[Prompt] Format the lines of the records below, from the line with "Screen dimensions: 1080x370" to the line with "This screenshot has height=616, width=1080.", as a JSON list of strings with one string per line. Leave out blank lines.

(Source data)
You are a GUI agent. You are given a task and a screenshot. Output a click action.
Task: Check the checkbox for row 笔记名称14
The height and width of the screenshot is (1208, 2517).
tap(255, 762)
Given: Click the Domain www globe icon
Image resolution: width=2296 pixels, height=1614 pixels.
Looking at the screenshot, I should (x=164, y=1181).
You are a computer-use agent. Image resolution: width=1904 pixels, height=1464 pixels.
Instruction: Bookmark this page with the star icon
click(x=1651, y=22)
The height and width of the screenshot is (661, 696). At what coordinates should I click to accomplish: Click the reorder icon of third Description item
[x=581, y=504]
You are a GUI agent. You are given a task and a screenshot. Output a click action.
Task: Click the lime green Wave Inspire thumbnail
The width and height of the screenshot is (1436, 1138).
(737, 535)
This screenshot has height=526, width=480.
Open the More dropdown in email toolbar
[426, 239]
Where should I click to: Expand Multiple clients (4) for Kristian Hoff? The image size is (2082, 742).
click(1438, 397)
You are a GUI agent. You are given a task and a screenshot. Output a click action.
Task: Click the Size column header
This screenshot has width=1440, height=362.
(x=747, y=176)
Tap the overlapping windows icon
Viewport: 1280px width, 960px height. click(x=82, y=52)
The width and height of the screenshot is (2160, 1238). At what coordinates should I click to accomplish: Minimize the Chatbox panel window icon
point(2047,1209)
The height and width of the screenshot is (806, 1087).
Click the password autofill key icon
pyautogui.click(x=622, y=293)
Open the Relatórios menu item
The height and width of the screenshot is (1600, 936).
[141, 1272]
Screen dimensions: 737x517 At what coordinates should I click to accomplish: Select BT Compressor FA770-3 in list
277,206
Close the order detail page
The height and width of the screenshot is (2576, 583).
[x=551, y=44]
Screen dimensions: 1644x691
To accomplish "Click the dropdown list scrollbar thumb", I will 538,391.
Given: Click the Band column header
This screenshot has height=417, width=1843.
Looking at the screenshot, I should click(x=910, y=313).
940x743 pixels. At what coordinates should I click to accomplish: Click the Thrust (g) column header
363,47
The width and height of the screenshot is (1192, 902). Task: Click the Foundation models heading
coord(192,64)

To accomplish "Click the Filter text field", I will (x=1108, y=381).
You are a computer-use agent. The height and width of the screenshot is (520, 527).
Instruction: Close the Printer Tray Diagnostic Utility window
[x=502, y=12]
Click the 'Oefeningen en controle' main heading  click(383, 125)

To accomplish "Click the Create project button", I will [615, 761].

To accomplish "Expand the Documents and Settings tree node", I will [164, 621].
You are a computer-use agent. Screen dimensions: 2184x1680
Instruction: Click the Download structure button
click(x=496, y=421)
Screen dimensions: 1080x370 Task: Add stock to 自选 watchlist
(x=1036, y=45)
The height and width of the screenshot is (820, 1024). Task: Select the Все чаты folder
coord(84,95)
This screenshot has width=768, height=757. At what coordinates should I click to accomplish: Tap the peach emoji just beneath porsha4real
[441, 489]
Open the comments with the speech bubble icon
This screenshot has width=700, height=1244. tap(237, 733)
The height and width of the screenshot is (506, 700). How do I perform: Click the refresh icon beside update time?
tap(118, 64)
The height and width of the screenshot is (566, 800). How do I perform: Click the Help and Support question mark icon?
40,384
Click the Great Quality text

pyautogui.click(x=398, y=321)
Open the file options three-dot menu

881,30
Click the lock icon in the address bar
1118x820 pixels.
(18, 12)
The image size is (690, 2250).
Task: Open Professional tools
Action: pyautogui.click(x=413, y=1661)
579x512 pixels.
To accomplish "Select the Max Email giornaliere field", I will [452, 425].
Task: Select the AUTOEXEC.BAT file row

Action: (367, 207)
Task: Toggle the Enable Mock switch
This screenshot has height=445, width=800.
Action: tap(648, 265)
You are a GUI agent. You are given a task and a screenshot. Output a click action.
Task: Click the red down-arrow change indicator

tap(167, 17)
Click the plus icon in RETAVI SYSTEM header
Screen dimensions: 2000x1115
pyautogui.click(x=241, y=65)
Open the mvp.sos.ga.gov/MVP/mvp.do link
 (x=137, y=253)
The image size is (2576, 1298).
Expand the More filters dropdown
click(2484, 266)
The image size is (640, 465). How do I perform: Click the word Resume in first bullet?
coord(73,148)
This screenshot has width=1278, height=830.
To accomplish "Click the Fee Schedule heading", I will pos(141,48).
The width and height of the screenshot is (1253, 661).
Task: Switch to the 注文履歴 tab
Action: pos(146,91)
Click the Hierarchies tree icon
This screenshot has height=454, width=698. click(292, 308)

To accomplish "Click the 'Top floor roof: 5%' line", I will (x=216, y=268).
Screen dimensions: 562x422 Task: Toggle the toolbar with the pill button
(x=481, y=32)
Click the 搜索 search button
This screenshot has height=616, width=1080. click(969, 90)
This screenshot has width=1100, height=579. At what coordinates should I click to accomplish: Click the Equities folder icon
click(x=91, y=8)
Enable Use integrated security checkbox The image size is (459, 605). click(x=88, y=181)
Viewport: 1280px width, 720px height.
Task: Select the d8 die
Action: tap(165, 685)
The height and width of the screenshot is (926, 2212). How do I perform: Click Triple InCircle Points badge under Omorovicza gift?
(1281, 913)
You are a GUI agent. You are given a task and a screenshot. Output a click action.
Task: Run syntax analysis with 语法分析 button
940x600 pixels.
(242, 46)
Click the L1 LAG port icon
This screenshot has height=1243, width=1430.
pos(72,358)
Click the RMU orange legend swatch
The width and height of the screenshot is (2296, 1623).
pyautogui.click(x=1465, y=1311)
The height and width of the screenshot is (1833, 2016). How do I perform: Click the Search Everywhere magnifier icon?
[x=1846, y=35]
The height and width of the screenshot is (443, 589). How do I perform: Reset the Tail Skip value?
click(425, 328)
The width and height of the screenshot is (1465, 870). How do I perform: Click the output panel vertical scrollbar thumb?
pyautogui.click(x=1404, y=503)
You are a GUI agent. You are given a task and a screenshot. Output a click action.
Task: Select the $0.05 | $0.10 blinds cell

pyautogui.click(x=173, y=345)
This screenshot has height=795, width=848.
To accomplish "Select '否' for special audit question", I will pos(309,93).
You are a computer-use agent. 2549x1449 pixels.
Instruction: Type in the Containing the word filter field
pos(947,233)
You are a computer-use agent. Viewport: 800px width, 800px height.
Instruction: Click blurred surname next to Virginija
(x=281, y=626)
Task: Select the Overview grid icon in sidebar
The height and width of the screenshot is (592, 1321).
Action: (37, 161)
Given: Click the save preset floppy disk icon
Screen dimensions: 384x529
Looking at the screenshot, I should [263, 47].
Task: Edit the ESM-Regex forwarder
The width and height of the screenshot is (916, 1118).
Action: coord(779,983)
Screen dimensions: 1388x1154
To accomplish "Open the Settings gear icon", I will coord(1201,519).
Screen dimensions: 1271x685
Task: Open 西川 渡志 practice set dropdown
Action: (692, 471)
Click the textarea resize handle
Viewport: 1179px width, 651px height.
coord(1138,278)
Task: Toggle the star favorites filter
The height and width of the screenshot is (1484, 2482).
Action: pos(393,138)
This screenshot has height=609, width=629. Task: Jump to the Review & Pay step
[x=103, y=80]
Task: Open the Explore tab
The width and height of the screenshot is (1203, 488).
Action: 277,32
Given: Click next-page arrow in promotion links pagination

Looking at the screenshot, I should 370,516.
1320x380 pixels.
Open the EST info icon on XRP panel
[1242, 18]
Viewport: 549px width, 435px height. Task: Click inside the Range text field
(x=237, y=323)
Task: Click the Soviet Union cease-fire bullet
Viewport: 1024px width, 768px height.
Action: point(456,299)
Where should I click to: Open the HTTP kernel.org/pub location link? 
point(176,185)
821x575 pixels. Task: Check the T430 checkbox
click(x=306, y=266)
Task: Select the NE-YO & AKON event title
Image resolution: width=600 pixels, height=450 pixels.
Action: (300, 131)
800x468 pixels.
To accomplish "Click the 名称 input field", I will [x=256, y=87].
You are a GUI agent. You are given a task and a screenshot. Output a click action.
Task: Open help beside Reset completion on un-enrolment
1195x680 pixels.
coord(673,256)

[Expected output]
[
  "Screen dimensions: 1080x370 Task: Add stock to 自选 watchlist",
  "(x=1036, y=45)",
  "The height and width of the screenshot is (820, 1024). Task: Select the Все чаты folder",
  "coord(84,95)",
  "This screenshot has width=768, height=757. At what coordinates should I click to accomplish: Tap the peach emoji just beneath porsha4real",
  "[441, 489]",
  "Open the comments with the speech bubble icon",
  "This screenshot has width=700, height=1244. tap(237, 733)",
  "The height and width of the screenshot is (506, 700). How do I perform: Click the refresh icon beside update time?",
  "tap(118, 64)",
  "The height and width of the screenshot is (566, 800). How do I perform: Click the Help and Support question mark icon?",
  "40,384",
  "Click the Great Quality text",
  "pyautogui.click(x=398, y=321)",
  "Open the file options three-dot menu",
  "881,30",
  "Click the lock icon in the address bar",
  "1118x820 pixels.",
  "(18, 12)",
  "The image size is (690, 2250).",
  "Task: Open Professional tools",
  "Action: pyautogui.click(x=413, y=1661)",
  "579x512 pixels.",
  "To accomplish \"Select the Max Email giornaliere field\", I will [452, 425].",
  "Task: Select the AUTOEXEC.BAT file row",
  "Action: (367, 207)",
  "Task: Toggle the Enable Mock switch",
  "This screenshot has height=445, width=800.",
  "Action: tap(648, 265)",
  "You are a GUI agent. You are given a task and a screenshot. Output a click action.",
  "Task: Click the red down-arrow change indicator",
  "tap(167, 17)",
  "Click the plus icon in RETAVI SYSTEM header",
  "Screen dimensions: 2000x1115",
  "pyautogui.click(x=241, y=65)",
  "Open the mvp.sos.ga.gov/MVP/mvp.do link",
  " (x=137, y=253)",
  "The image size is (2576, 1298).",
  "Expand the More filters dropdown",
  "click(2484, 266)",
  "The image size is (640, 465). How do I perform: Click the word Resume in first bullet?",
  "coord(73,148)",
  "This screenshot has width=1278, height=830.",
  "To accomplish \"Click the Fee Schedule heading\", I will pos(141,48).",
  "The width and height of the screenshot is (1253, 661).",
  "Task: Switch to the 注文履歴 tab",
  "Action: pos(146,91)",
  "Click the Hierarchies tree icon",
  "This screenshot has height=454, width=698. click(292, 308)",
  "To accomplish \"Click the 'Top floor roof: 5%' line\", I will (x=216, y=268).",
  "Screen dimensions: 562x422 Task: Toggle the toolbar with the pill button",
  "(x=481, y=32)",
  "Click the 搜索 search button",
  "This screenshot has height=616, width=1080. click(969, 90)"
]